Однако, если бы астрономические данные наблюдений можно было воспринимать нативно, без уменьшения размерности, законы, подобные гелиоцентрическим, могли бы быть открыты гораздо раньше.

Аналогично, научные изобретения, такие как теория относительности и квантовая механика, могли бы быть реализованы значительно раньше, если бы многомерные данные можно было воспринимать панорамно в их нативных измерениях.

Это означает, что парадигмальные инновации, ведущие к открытию различных теорий и законов, еще неизвестных человечеству, могут быть ускорены с помощью размерностно-нативного ИИ.

Заключение

ИИ, обученный к размерностно-нативному восприятию многомерного пространства и использующий свои многомерные пространственные когнитивные способности — превосходящие человеческие возможности — может стремительно расширить горизонты парадигм в науке и академической среде.

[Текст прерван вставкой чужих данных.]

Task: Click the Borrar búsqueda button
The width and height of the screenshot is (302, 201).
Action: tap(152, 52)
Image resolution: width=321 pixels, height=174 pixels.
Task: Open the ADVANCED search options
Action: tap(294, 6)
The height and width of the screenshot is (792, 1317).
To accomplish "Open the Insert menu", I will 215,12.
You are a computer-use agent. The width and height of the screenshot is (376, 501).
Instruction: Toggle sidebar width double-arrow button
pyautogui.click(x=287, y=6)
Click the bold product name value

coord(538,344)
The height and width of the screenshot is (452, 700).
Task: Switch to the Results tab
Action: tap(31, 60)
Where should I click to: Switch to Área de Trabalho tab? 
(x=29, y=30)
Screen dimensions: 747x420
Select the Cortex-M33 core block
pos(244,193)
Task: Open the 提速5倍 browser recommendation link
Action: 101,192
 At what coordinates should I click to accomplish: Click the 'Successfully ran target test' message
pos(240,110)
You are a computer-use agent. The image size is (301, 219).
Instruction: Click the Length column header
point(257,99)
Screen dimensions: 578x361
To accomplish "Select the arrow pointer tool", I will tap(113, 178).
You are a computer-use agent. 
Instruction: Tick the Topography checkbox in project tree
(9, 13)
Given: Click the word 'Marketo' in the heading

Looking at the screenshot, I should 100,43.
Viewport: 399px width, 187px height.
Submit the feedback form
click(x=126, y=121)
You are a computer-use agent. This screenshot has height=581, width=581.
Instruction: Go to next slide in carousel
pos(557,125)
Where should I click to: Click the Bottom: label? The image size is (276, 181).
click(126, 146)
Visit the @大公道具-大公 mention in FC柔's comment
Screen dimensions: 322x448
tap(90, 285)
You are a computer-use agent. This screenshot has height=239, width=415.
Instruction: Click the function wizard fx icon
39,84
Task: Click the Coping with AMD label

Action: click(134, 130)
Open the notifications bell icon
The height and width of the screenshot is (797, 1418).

Парадигмы имеют тенденцию умножаться, а не просто смещаться. Даже если будут изобретены новые парадигмы, от нас не обязательно потребуется идти с ними в ногу.

Конечно, ИИ, вероятно, объяснит парадигмы, обнаруженные в сложных измерениях, отображая их в более низкие измерения таким образом, чтобы нам было легко их понять.

Тем не менее, парадигмы чрезмерно высоких измерений могут остаться за пределами человеческого понимания. Более того, скорее всего, будет невозможно понять все значительно расширившиеся парадигмы.

В таком сценарии мы можем оказаться в окружении продуктов и систем, которые эффективно функционируют, даже если мы не до конца понимаем их основные принципы.

Как инженер, я бы предпочел не представлять себе такую ситуацию, но для многих людей она может не сильно отличаться от того, как обстоят дела сегодня.